Vorliegender Auszug
-------------------------
Das Unfallgeschehen an Ladestellen ist vielfältig: Am häufigsten werden Personen durch Flurförderzeuge angefahren. Zu den schweren Unfällen zählen Absturzunfälle von Rampen. Die größte Gefahr geht jedoch von rangierenden Lkw aus. Die Zahlen belegen, dass Unfälle infolge von Abstürzen mit Staplern von der Rampe sowie Einquetschen durch Lkw für die Verunfallten oft tödlich enden. Dieser Auftaktartikel zum Spezial beleuchtet die Hauptgefährdungen beim Verladen und zeigt anhand exemplarischer Praxislösungen, wie die Sicherheit an Verladestellen erhöht werden kann.
-------------------------
Gegebene Angaben
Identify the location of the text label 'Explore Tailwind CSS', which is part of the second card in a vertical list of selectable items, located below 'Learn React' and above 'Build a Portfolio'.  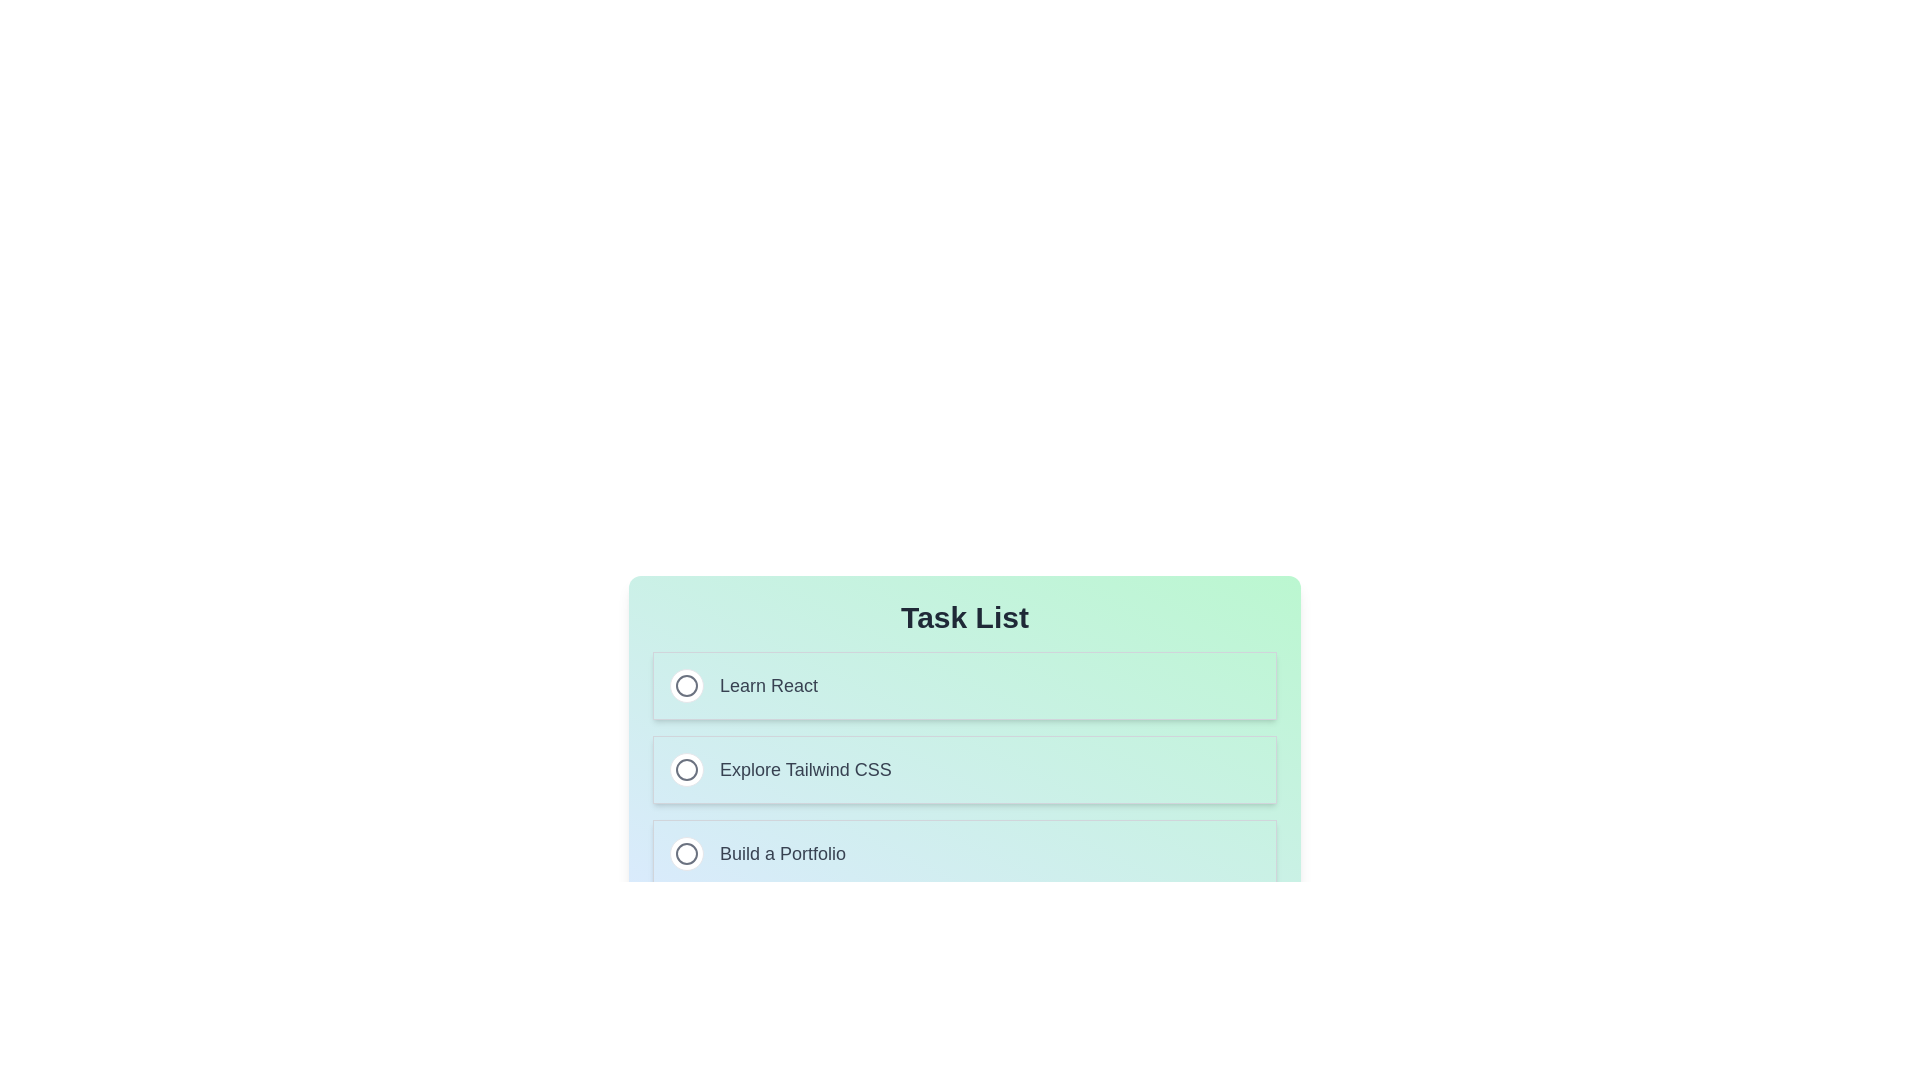
(805, 769).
-------------------------
Ihre Aufgaben
A: Übersetzen Sie den Satz „Die größte Gefahr geht jedoch von rangierenden Lkw aus.“ aus dem Auszug über Unfälle an Ladestellen ins Englische.
B: Kopieren Sie aus dem Auszug über Unfälle an Ladestellen wortgetreu alles ab „Das Unfallgeschehen an“ bis hin zu „erhöht werden kann.“.

Antworten je Aufgabe
A: The greatest danger, however, comes from maneuvering trucks.

B:
Das Unfallgeschehen an Ladestellen ist vielfältig: Am häufigsten werden Personen durch Flurförderzeuge angefahren. Zu den schweren Unfällen zählen Absturzunfälle von Rampen. Die größte Gefahr geht jedoch von rangierenden Lkw aus. Die Zahlen belegen, dass Unfälle infolge von Abstürzen mit Staplern von der Rampe sowie Einquetschen durch Lkw für die Verunfallten oft tödlich enden. Dieser Auftaktartikel zum Spezial beleuchtet die Hauptgefährdungen beim Verladen und zeigt anhand exemplarischer Praxislösungen, wie die Sicherheit an Verladestellen erhöht werden kann.